Raymundo Silveira
Sob o signo de câncer
Nem eu mesmo sei
por que ou para que estou escrevendo isto. O único motivo que
consigo enxergar é a vontade que tenho de contar tudo a alguém e
nunca terei esta oportunidade se não o fizer agora. Talvez jamais
haverá algum leitor para estas palavras. Pouca gente decifrará estas
garatujas e a probabilidade de que o destino delas será o fogo é
altíssima. Tenho muito medo de que a minha mulher me surpreenda
escrevendo, pois se tomar conhecimento do conteúdo do texto, o
destruirá imediatamente e assim eu não teria a menor chance de
desabafar tudo o que sinto.
Não direi uma
palavra sobre os meus sofrimentos físicos. Por quê? Primeiro porque
me sentiria como um copista medieval que estivesse reproduzindo
todos os mistérios dolorosos do evangelho; por outras palavras,
todos já os conhecem, embora poucos os tenham experimentado na
própria carne. Depois, porque não disponho de forças, tempo,
oportunidade, privacidade e nem mesmo de papel e lápis suficientes
para isto. Portanto, prefiro me concentrar naquilo que mais me magoa
e que tem tudo para ir comigo para a sepultura sem que ninguém
jamais tome conhecimento, a menos que estes rabiscos se salvem e
alguém se interesse por eles.
Defequei sangue
pela primeira vez na noite do último reveillon. Já me encontrava
trajado a rigor e estava prestes a sair para o baile quando veio a
vontade. Sentei-me no vaso sanitário e pensava que estaria com
diarréia. Nunca tinha sentido isto sem nenhum motivo como fora o
caso naquela noite. Quanto mais defecava, mais aumentava a vontade.

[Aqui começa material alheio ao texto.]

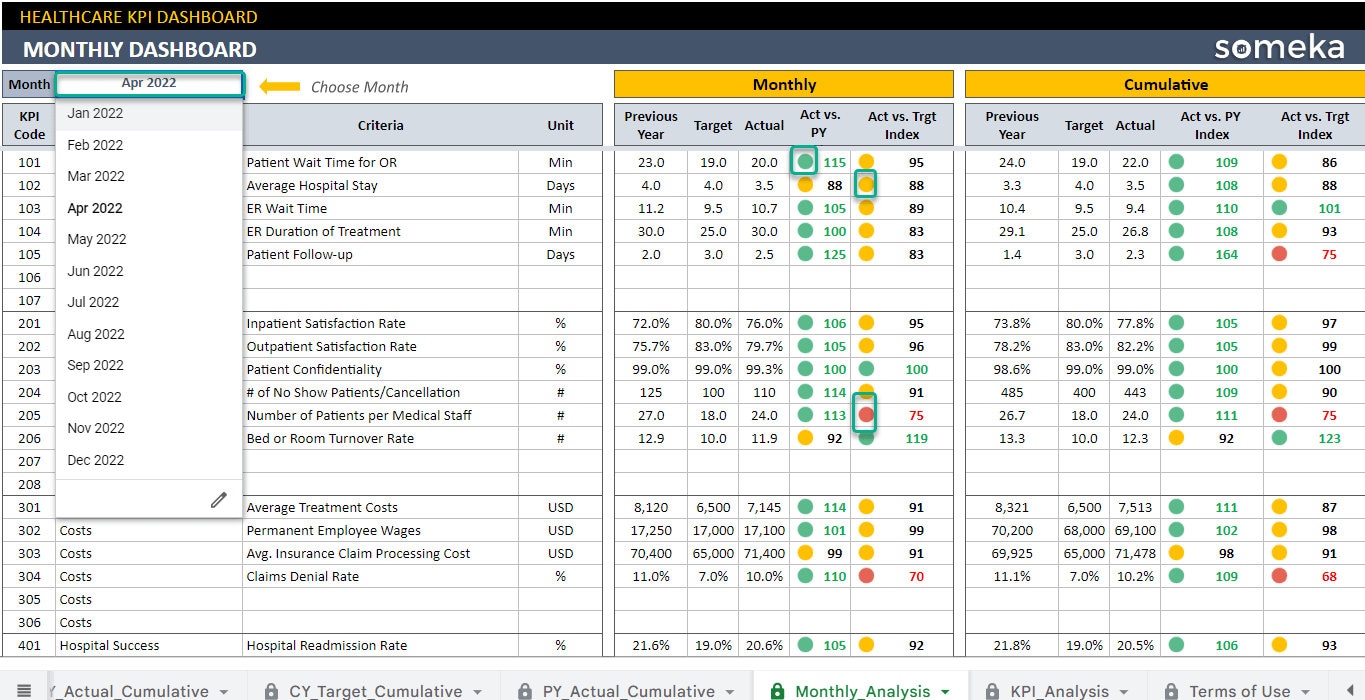Image resolution: width=1365 pixels, height=700 pixels.
Task: Click the Someka logo
Action: (x=1279, y=46)
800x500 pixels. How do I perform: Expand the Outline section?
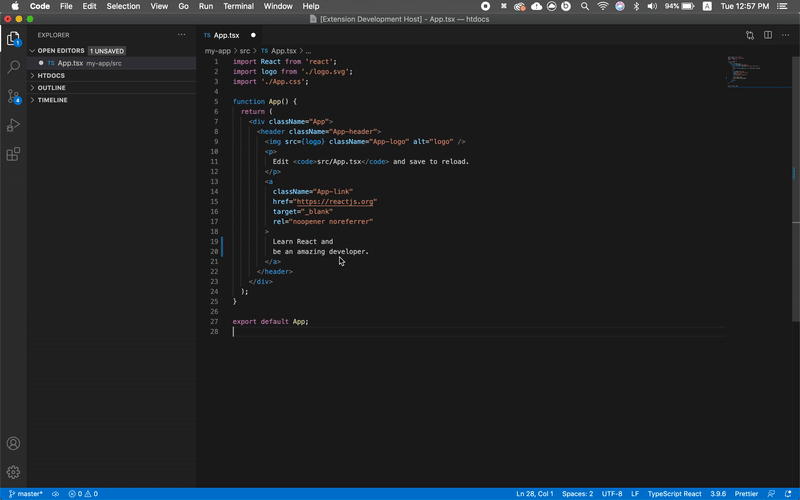[51, 88]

Percebi um cheiro estranho, ergui-me um pouco do vaso e vi que havia
eliminado cerca de meio litro de sangue vivo. Senti tonturas e suei
frio. Meu pulso era rápido, minha pressão arterial estava baixa.

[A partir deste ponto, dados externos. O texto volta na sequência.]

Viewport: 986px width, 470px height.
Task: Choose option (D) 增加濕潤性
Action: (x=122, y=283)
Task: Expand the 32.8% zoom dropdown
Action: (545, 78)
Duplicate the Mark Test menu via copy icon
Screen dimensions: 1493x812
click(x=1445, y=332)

Depois de algum tempo de ter perdido aquela quantidade de sangue me
senti melhor, mas não tive mais disposição para sair da cama. Minha
mulher ficou contrariadíssima. Ainda cogitou de sair sozinha e
perguntou se eu faria alguma objeção. Claro que neguei. Não sei o
que teria se passado em sua cabeça, pois desistiu de ir ao baile,
embora tenha permanecido com um péssimo humor. As duas filhas foram
com os namorados.
No feriado do
ano novo defequei mais sangue, embora numa quantidade bem menor. No
dia seguinte fui ao proctologista. Ele me examinou minuciosamente e,
ao terminar, me disse que eu ficasse tranqüilo, pois tudo indicava
que não teria passado de uma ruptura de hemorróidas, mas por medida
de segurança eu teria de me submeter a um exame em que um tubo longo
e flexível teria de penetrar cerca de quarenta centímetros no meu
intestino, através do ânus. Como sempre tive hemorróidas, indaguei-o
se tal procedimento não poderia ser evitado ou, pelo menos, adiado,
até que eventualmente eu viesse a ter uma nova crise. Ele concordou,
mas me recomendou que ao menor sinal de sangue nas fezes entrasse
imediatamente em contato com ele.
Cerca de três
meses depois voltei a ter hemorragia, e no outro dia, fui submetido
ao tal exame. O médico não adiantou nenhum diagnóstico imediato.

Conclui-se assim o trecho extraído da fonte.